→ **EXTRAIT FOURNI**:

Auditionné mercredi soir au Palais Bourbon, l'ancien PDG d'AlstomPatrick Kron a sans aucun doute passé l'un des moments les plus inconfortables de sa vie. Pendant plus de trois heures, le Polytechnicien de 64 ans, aujourd'hui président du fonds français de capital-risque Truffle Capital, a été passé sur le grill par la commission d'enquête de l'Assemblée nationale. C'est à un véritable pugilat auquel on a assisté. Avec les petites phrases qui font mouche, les bons mots à la Audiard, mais aussi des excès inutilement blessants.
Les députés voulaient en savoir plus sur l'incroyable feuilleton qui déboucha en 2014 sur la vente d'Alstom à l'américain General Electric pour 12 milliards de dollars. Une vente qui a laissé pas mal d'observateurs interdits, car le fleuron de l'industrie française ne semblait pas menacé à court terme. A l'époque, le plus violent contempteur du deal fut Arnaud Montebourg. N'ayant pas été mis dans la confidence des pourparlers entre les deux entreprises, l'ex-ministre de l'Economie voulait installer un détecteur de mensonge dans le bureau de Patrick Kron.

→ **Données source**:

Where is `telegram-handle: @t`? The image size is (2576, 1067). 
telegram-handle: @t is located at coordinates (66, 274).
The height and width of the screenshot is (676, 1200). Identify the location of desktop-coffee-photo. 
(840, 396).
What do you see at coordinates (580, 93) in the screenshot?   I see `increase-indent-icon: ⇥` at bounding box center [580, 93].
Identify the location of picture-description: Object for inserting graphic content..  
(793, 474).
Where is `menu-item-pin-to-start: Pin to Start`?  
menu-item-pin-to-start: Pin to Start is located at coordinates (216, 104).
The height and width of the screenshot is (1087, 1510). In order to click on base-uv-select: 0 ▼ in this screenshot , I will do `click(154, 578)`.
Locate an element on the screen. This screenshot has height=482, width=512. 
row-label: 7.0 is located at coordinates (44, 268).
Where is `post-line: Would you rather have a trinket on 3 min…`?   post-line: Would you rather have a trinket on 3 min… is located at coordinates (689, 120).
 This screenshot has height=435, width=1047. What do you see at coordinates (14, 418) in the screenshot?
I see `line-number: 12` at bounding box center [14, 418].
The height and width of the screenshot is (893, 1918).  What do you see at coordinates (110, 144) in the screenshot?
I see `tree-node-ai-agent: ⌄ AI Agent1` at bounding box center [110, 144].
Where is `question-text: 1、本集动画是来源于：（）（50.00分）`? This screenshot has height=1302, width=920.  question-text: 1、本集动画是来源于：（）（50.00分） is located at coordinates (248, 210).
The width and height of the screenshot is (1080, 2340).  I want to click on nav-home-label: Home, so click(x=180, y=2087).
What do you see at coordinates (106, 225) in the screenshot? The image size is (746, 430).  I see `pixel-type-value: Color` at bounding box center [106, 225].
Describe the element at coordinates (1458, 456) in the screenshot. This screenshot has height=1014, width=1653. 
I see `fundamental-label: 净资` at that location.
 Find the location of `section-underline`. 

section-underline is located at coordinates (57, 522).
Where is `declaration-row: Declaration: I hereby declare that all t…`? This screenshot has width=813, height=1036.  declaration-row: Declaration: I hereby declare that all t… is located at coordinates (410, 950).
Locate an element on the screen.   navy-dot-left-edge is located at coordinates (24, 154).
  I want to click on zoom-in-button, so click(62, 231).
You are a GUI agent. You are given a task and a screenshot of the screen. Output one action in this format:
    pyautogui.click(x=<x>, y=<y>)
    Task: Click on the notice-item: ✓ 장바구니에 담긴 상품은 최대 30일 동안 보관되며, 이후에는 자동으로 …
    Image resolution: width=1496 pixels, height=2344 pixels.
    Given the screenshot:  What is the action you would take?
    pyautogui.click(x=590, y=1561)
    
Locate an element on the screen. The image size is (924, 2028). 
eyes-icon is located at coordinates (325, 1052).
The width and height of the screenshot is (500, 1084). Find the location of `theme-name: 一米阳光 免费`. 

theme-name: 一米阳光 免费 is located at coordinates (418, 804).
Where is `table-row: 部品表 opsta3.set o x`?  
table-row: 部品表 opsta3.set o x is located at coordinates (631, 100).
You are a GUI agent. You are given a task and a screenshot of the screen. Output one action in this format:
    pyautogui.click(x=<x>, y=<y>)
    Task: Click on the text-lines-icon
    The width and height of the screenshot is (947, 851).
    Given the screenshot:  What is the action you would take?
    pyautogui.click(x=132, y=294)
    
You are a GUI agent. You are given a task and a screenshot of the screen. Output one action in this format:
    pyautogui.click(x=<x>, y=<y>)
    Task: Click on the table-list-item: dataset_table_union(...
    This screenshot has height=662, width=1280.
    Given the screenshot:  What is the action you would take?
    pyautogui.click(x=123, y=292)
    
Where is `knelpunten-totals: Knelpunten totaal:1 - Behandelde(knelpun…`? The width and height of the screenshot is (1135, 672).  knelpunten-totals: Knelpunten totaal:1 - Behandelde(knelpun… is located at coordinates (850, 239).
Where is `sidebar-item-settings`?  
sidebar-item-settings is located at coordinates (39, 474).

→ **EXERCICES À FAIRE**:
A - Veuillez recopier intégralement l'article sur l'audition de Patrick Kron.
B - Dans les enregistrements, reprenez les lignes comprises entre celle qui contient "Describe the element" et celle qui contient "section-underline is located", toutes deux incluses, en remplaçant "screenshot" par "image" sans rien changer d'autre. Ne donnez que ces lignes.

→ **RÉPONSES RÉDIGÉES**:
A -
Auditionné mercredi soir au Palais Bourbon, l'ancien PDG d'AlstomPatrick Kron a sans aucun doute passé l'un des moments les plus inconfortables de sa vie. Pendant plus de trois heures, le Polytechnicien de 64 ans, aujourd'hui président du fonds français de capital-risque Truffle Capital, a été passé sur le grill par la commission d'enquête de l'Assemblée nationale. C'est à un véritable pugilat auquel on a assisté. Avec les petites phrases qui font mouche, les bons mots à la Audiard, mais aussi des excès inutilement blessants.
Les députés voulaient en savoir plus sur l'incroyable feuilleton qui déboucha en 2014 sur la vente d'Alstom à l'américain General Electric pour 12 milliards de dollars. Une vente qui a laissé pas mal d'observateurs interdits, car le fleuron de l'industrie française ne semblait pas menacé à court terme. A l'époque, le plus violent contempteur du deal fut Arnaud Montebourg. N'ayant pas été mis dans la confidence des pourparlers entre les deux entreprises, l'ex-ministre de l'Economie voulait installer un détecteur de mensonge dans le bureau de Patrick Kron.

B -
Describe the element at coordinates (1458, 456) in the image. This image has height=1014, width=1653. 
I see `fundamental-label: 净资` at that location.
 Find the location of `section-underline`. 

section-underline is located at coordinates (57, 522).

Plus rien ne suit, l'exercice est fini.